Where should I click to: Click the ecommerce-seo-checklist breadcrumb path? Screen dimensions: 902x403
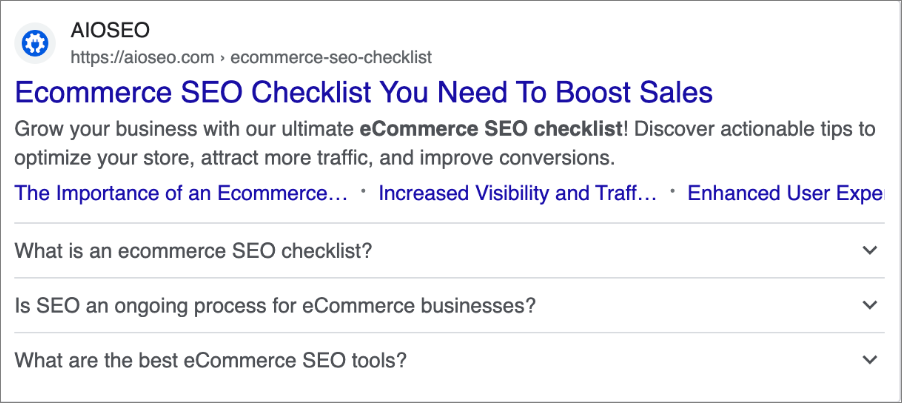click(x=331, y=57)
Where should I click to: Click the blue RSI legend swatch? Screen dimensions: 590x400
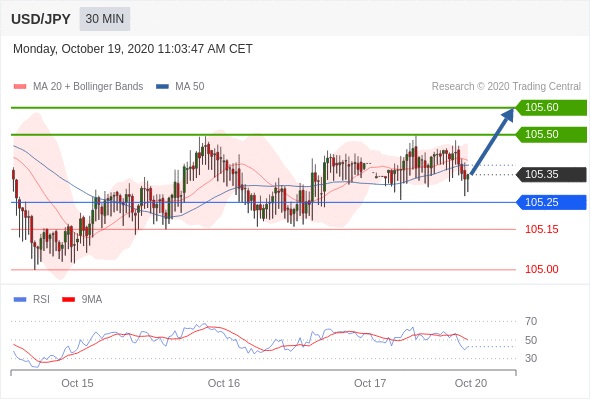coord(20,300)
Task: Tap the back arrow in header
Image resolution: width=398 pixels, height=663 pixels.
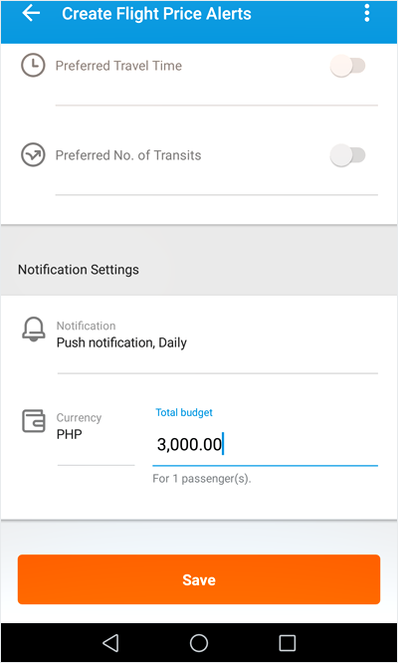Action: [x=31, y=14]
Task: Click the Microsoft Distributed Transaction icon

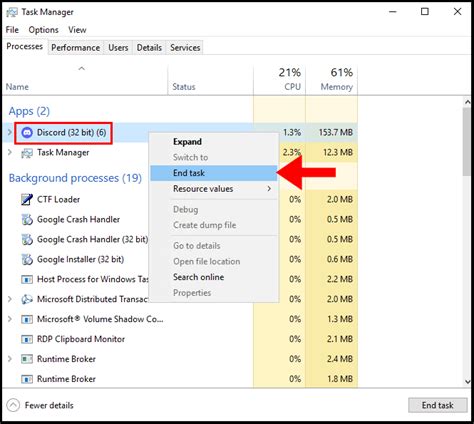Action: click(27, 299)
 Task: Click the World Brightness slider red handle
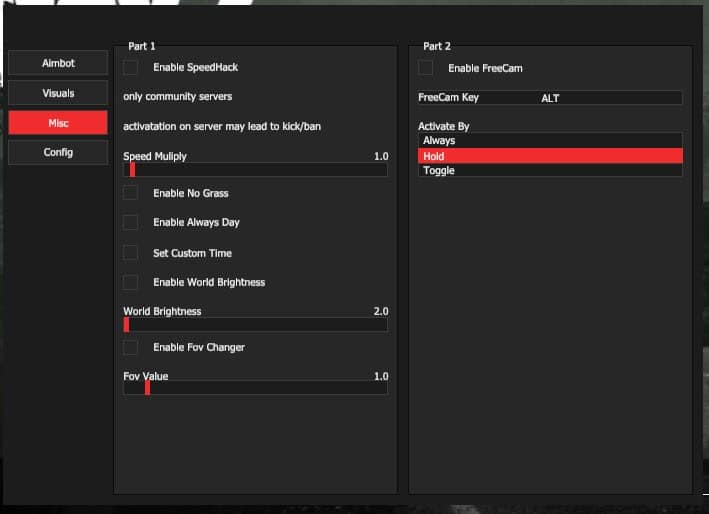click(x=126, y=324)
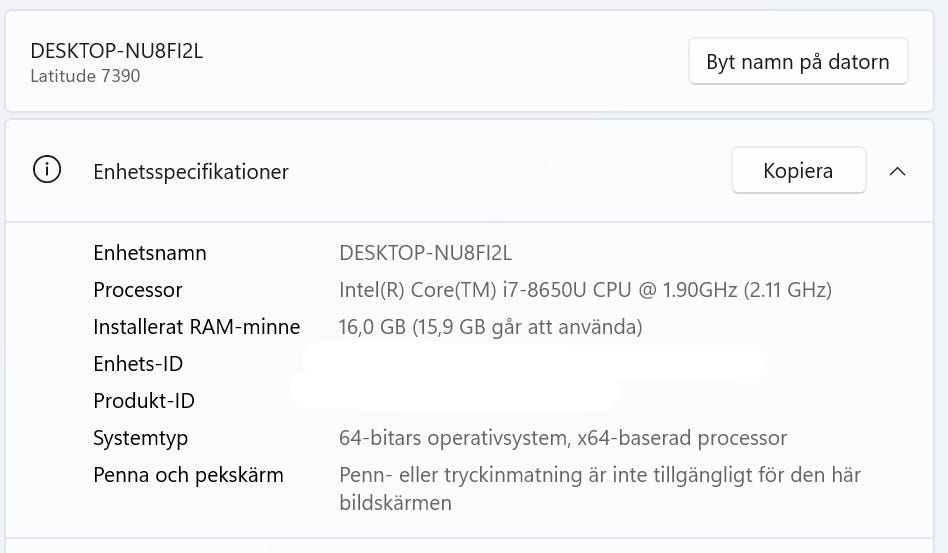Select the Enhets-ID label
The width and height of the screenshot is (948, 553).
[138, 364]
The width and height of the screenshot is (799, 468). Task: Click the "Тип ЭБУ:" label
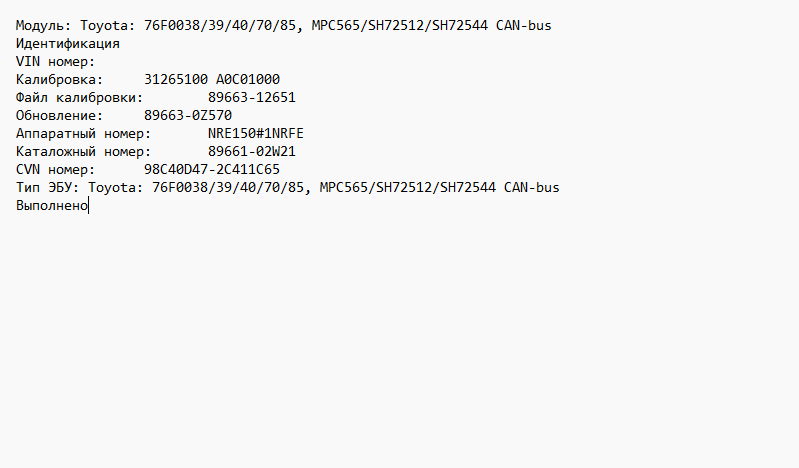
--
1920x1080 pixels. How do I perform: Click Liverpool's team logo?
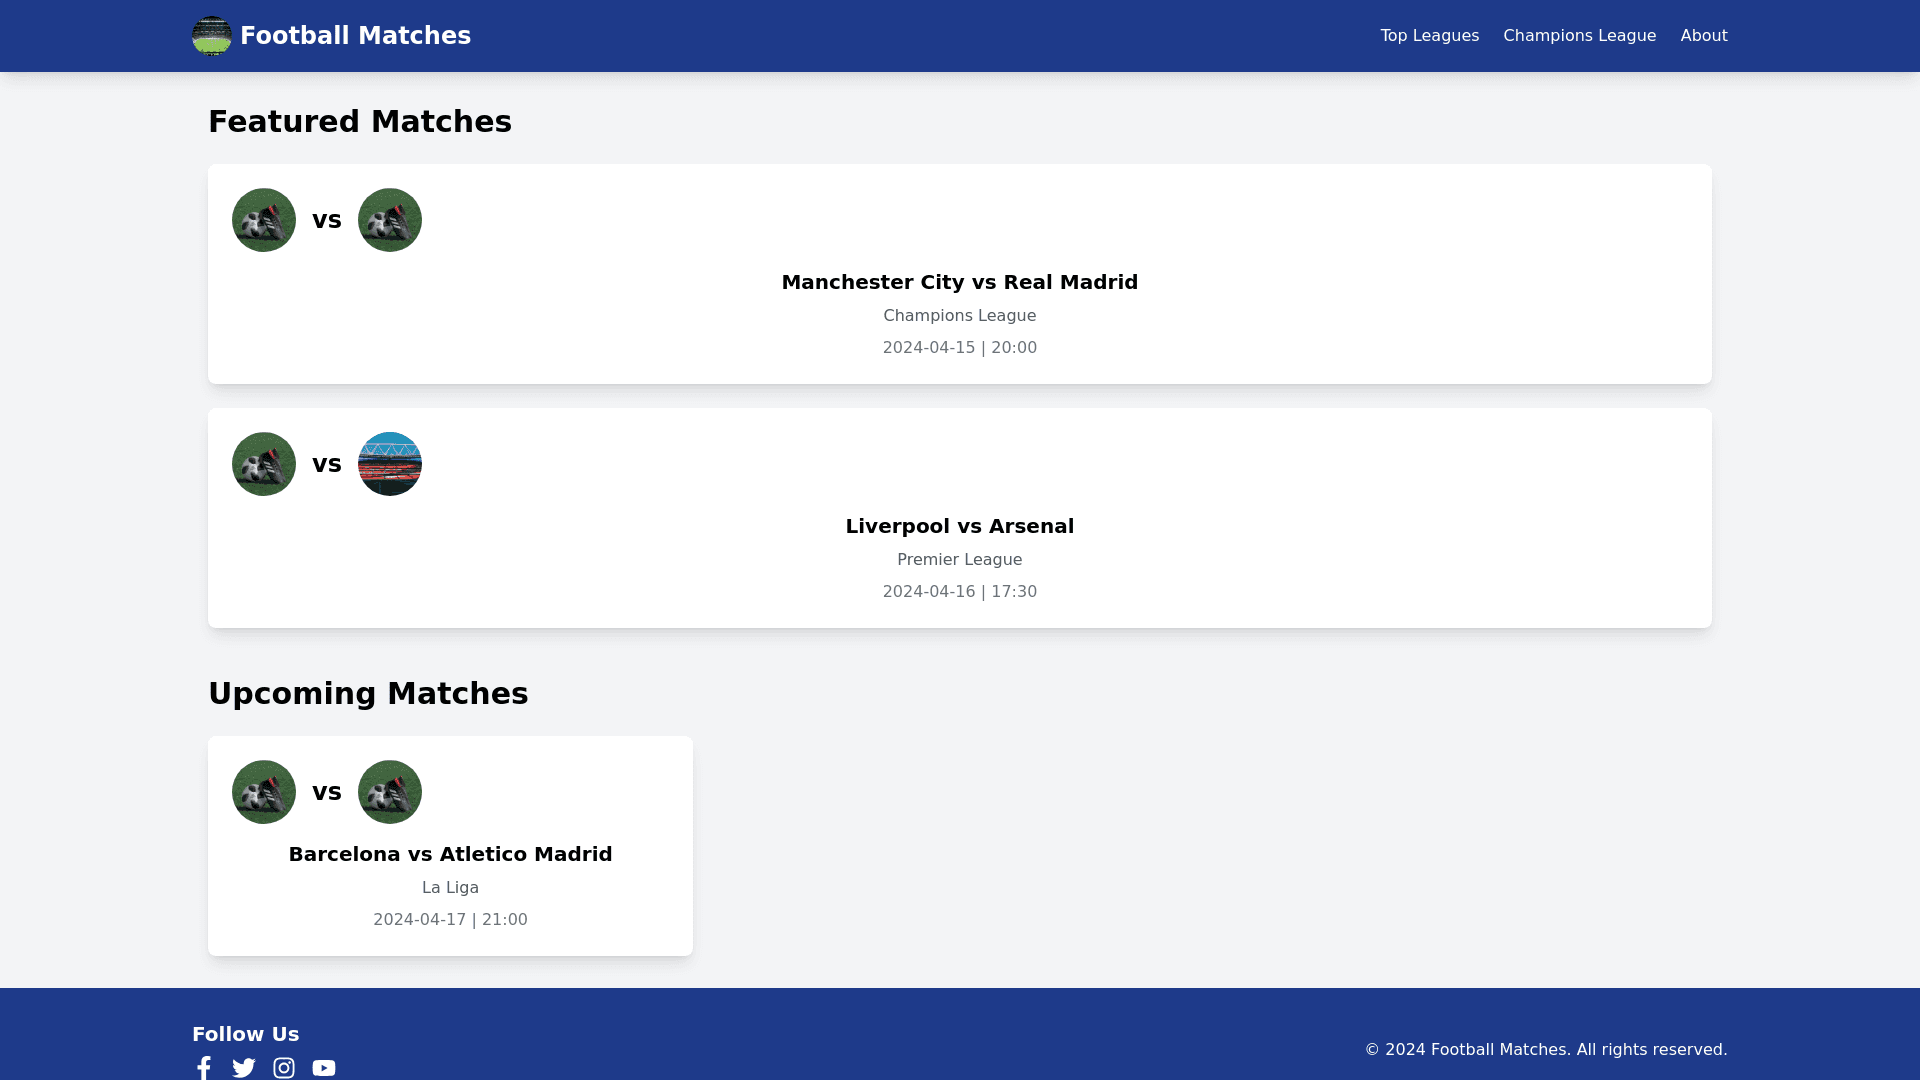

§ **Work to be completed**
Using the records above, repeat exactly the run of lines that starts with the line with "Image resolution: width=398" and goes on through the line with "The width and height of the screenshot is (799, 468)."; omit each picture.

§ **Result below**
Image resolution: width=398 pixels, height=663 pixels.
Action: [x=31, y=14]
Task: Click the Microsoft Distributed Transaction icon

Action: click(27, 299)
 Task: Click the World Brightness slider red handle
click(x=126, y=324)
Select the Enhets-ID label
The width and height of the screenshot is (948, 553).
[138, 364]
The width and height of the screenshot is (799, 468). Task: Click the "Тип ЭБУ:" label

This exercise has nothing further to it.